Document segment:
---+---

# new member



## jamie408 (Aug 9, 2012)

recived my pack today very happy thanks guys will post pix of the stickers on the car soon


----------



## Hoggy (May 8, 2002)

Hi Jamie, Welcome to the TTOC.  
Hoggy.


----------



## Mike007 (Aug 15, 2012)

Welcome to the club mate.


----------



## jamie408 (Aug 9, 2012)

hay mike just noticed ur 1 after me  ur 2276 im 2275


----------



## Wallsendmag (Feb 12, 2004)

Have either of you registered for the TTOC members area ? The next person to register gets acomplete online set of club magazines plus triggers another giveaway to another lucky member.


----------



## Mike007 (Aug 15, 2012)

jamie408 said:


> hay mike just noticed ur 1 after me  ur 2276 im 2275


Hiya Jamie. That almost makes us brothers.


----------



## Mike007 (Aug 15, 2012)

Wallsendmag said:


> Have either of you registered for the TTOC members area ? The next person to register gets acomplete online set of club magazines plus triggers another giveaway to another lucky member.


I thought we did that automatically when we became TTOC members.

---+---

Source records:
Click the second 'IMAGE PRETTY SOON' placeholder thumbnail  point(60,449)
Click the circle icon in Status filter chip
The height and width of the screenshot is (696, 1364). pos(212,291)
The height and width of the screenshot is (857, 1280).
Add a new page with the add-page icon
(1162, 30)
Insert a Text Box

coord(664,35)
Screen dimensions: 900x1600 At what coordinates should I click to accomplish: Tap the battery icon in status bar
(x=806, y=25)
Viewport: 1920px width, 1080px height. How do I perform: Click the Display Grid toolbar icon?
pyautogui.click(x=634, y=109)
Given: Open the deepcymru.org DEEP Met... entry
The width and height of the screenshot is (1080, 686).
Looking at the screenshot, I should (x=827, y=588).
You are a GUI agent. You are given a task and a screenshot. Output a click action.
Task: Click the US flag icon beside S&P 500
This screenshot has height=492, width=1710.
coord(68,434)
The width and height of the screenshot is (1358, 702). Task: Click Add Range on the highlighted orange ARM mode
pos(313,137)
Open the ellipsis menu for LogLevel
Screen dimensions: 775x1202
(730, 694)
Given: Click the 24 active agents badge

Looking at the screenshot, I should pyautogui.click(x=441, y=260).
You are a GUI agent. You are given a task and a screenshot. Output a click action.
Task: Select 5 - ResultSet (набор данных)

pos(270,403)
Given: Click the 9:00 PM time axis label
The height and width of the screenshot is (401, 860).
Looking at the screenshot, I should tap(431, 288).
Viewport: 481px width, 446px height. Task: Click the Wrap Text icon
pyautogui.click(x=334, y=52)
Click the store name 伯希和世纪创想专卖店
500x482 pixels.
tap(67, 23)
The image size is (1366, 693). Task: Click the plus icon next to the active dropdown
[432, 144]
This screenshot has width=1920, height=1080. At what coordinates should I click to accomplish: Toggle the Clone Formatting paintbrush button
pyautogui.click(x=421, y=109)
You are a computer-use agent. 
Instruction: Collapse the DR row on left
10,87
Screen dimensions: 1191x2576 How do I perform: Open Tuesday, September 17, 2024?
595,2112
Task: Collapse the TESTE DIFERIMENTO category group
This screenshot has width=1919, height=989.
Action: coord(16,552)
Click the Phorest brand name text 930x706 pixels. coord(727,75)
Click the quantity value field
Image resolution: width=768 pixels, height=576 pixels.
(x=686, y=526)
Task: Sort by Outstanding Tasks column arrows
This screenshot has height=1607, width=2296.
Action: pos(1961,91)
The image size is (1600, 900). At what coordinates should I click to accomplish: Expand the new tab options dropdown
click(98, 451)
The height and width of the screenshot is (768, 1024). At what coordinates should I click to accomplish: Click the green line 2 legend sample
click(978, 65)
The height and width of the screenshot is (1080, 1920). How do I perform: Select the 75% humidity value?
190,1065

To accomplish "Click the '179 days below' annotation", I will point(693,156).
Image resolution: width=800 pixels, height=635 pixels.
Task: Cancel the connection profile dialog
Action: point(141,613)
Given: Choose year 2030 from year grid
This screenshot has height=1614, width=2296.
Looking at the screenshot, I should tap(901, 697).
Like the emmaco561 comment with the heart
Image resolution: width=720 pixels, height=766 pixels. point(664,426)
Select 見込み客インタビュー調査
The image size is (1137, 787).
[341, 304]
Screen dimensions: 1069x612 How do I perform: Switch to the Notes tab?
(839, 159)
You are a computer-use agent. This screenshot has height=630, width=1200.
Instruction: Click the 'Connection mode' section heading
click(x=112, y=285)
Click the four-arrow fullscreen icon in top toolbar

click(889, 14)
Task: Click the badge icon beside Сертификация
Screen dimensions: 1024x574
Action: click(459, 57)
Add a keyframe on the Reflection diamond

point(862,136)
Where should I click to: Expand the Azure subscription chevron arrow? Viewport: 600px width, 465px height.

---+---

Objectives:
A - In the new member thread, rewrite the stretch from "# new member" through "(May 8, 2002)", replacing "stickers" with "decals".
B - Answer these questions about the new member thread:
(i) What number does jamie408 say Mike has?
(ii) According to Wallsendmag, what does the next person to register for the TTOC members area get?
(iii) What did Mike007 think happened automatically when they became TTOC members?
C - Carry the new member forum thread on past its final post.

Solved problems:
A -
# new member



## jamie408 (Aug 9, 2012)

recived my pack today very happy thanks guys will post pix of the decals on the car soon


----------



## Hoggy (May 8, 2002)

B -
(i) 2276
(ii) A complete online set of club magazines, and it triggers another giveaway to another lucky member.
(iii) Registering for the TTOC members area.

C -
Can you tell what we have to do then. I'm a bit confused. Doesn't take much.


----------



## Wallsendmag (Feb 12, 2004)

Mike007 said:


> Wallsendmag said:
> 
> 
> > Have either of you registered for the TTOC members area ? The next person to register gets acomplete online set of club magazines plus triggers another giveaway to another lucky member.
> ...


Go to www.ttoc.co.uk/members and register . Bob's your uncle


----------



## Mike007 (Aug 15, 2012)

Wallsendmag said:


> Mike007 said:
> 
> 
> > Wallsendmag said:
> ...


Thanks mate. Didn't realise this needed doing. Done just waiting for admin,to active.


----------



## jamie408 (Aug 9, 2012)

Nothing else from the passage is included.